SciPy 2019 Network Analysis Made Simple
Title: Network Analysis Made Simple
Abstract:
Through the use of NetworkX's API, tutorial participants will learn about the basics of graph theory and its use in applied network science. Starting with a computationally-oriented definition of a graph and its associated methods, we will build out into progressively more advanced concepts (path and structure finding, and graph theory's relation to linear algebra), as well as an overview of scalable alternatives to NetworkX.
Keywords:
- data science
- network analysis
- network science
- graph theory
- graph analytics
Tutorial Topic: Applied Network Science
Detailed Description of Tutorial:
Content Updates from Prior Years:
- Updated last section to highlight the use of linear algebra in applied network science, particularly how linear algebra is used in deep learning applications, and how linear algebra can be used to accelerate certain graph operations.

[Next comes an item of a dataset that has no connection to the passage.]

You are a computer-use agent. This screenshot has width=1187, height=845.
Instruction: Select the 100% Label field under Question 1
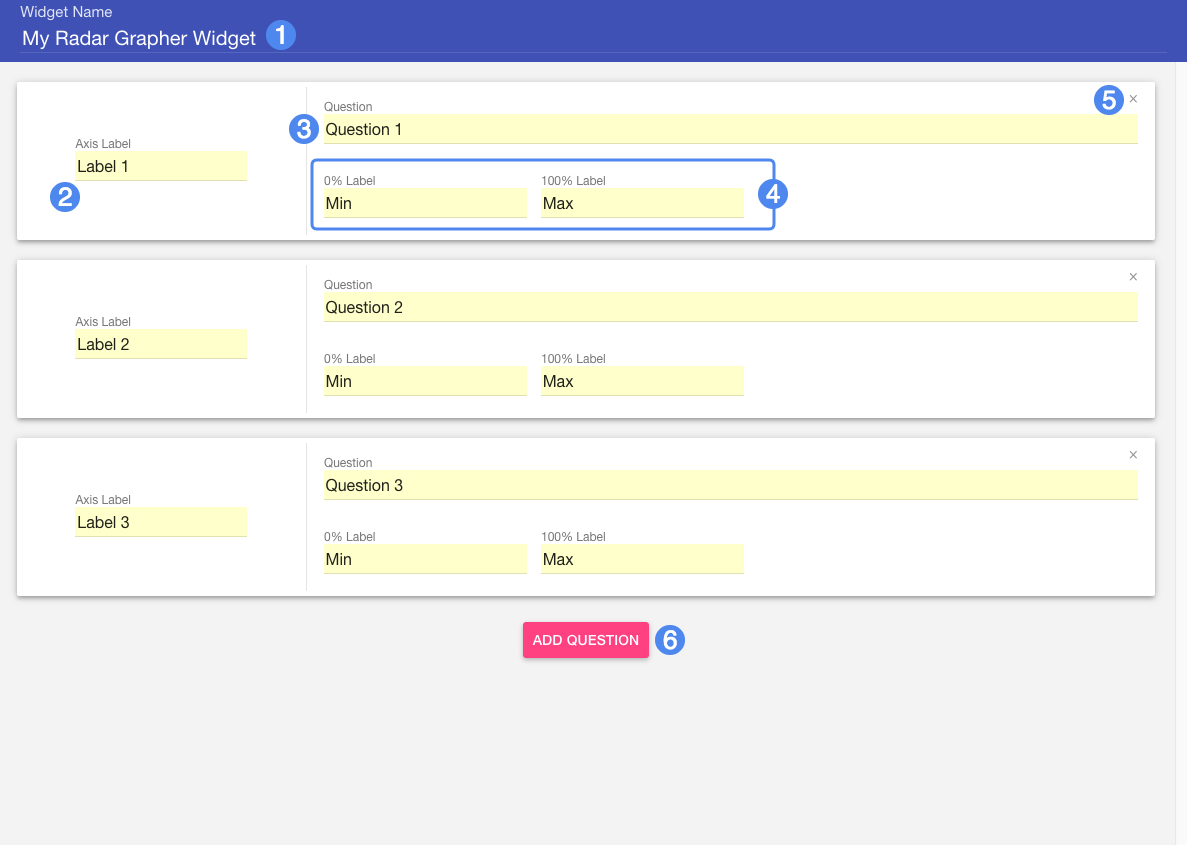click(x=642, y=203)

- We will also discuss cuGraph as one possible alternative for scalability.
Outline:
Part 1: Introduction (30 min)
- Networks of all kinds: biological, transportation.
- Representation of networks, NetworkX data structures
- Basic quick-and-dirty visualizations
Part 2: Hubs and Paths (40 min)
- Finding important nodes; applications
- Pathfinding algorithms and their applications
- Hands-on: implementing path-finding algorithms
- Visualize degree and betweenness centrality distributions
Part 3: Cliques, Triangles & Structures (40 min)
- Definition of cliques
- Triangles as the simplest complex clique, applications
- Using path-finding algorithms to find structures in a graph
- Open triangles as recommender systems.
Part 4: Bipartite Graphs (30 min)
- Definition of bipartite graphs, applications
- Constructing bipartite graphs in NetworkX
- Summary statistics of bipartite graphs
Part 5: Linear Algebra and Graphs (40 min)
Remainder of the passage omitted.